Comparison of proteomic data to literature transcriptome analyses shows a similar response of many important phosphate stress related proteins [putative alkaline phosphatase, periplasmic ABC phosphate binding protein (PstS), motility-related proteins (SwmA and SwmB), and possible porin)] but also shows other proteins that did not respond in the microarray study, such as bacterial metallothionein (SmtA), as well as proteins that did respond in the microarray study and not this one, like thioredoxin peroxidase. These data suggest that there is a fair amount of consistency between the transcriptome and proteome under phosphate stress.
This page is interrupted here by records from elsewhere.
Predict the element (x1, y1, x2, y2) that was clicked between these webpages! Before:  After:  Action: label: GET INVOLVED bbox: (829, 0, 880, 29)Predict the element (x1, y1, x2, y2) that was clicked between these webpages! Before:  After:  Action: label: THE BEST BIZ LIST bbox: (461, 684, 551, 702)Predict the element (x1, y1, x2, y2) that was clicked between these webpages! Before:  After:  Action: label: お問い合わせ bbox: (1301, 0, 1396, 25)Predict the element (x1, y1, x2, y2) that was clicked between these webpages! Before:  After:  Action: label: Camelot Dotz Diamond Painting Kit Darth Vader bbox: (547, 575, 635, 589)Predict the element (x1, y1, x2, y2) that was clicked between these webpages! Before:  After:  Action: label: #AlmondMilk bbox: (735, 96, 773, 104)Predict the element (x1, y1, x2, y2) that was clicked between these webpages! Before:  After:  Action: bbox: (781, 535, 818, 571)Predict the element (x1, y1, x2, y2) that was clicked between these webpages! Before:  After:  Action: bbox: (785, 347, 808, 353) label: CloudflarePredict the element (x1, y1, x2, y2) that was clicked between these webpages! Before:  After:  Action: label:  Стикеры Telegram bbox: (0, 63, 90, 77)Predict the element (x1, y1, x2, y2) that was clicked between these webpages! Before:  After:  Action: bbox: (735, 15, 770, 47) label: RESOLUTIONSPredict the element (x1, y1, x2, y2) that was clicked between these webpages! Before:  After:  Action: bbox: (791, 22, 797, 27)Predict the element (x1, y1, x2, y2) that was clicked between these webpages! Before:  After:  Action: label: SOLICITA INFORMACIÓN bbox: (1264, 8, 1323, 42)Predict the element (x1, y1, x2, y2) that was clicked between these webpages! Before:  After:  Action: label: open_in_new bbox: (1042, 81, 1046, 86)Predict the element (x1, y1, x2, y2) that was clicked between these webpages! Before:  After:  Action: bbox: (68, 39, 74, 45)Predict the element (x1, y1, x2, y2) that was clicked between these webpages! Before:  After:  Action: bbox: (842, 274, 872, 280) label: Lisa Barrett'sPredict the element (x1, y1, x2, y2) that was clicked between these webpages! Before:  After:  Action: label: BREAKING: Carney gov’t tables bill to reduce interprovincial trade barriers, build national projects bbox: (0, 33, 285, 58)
Taken together with the fact that the treatments without Zn showed a different proteomic reaction to phosphate stress, the presence of Zn appears important to the phosphorus metabolism of this open ocean cyanobacterium.

Conflict of interest statement

The authors declare that the research was conducted in the absence of any commercial or financial relationships that could be construed as a potential conflict of interest.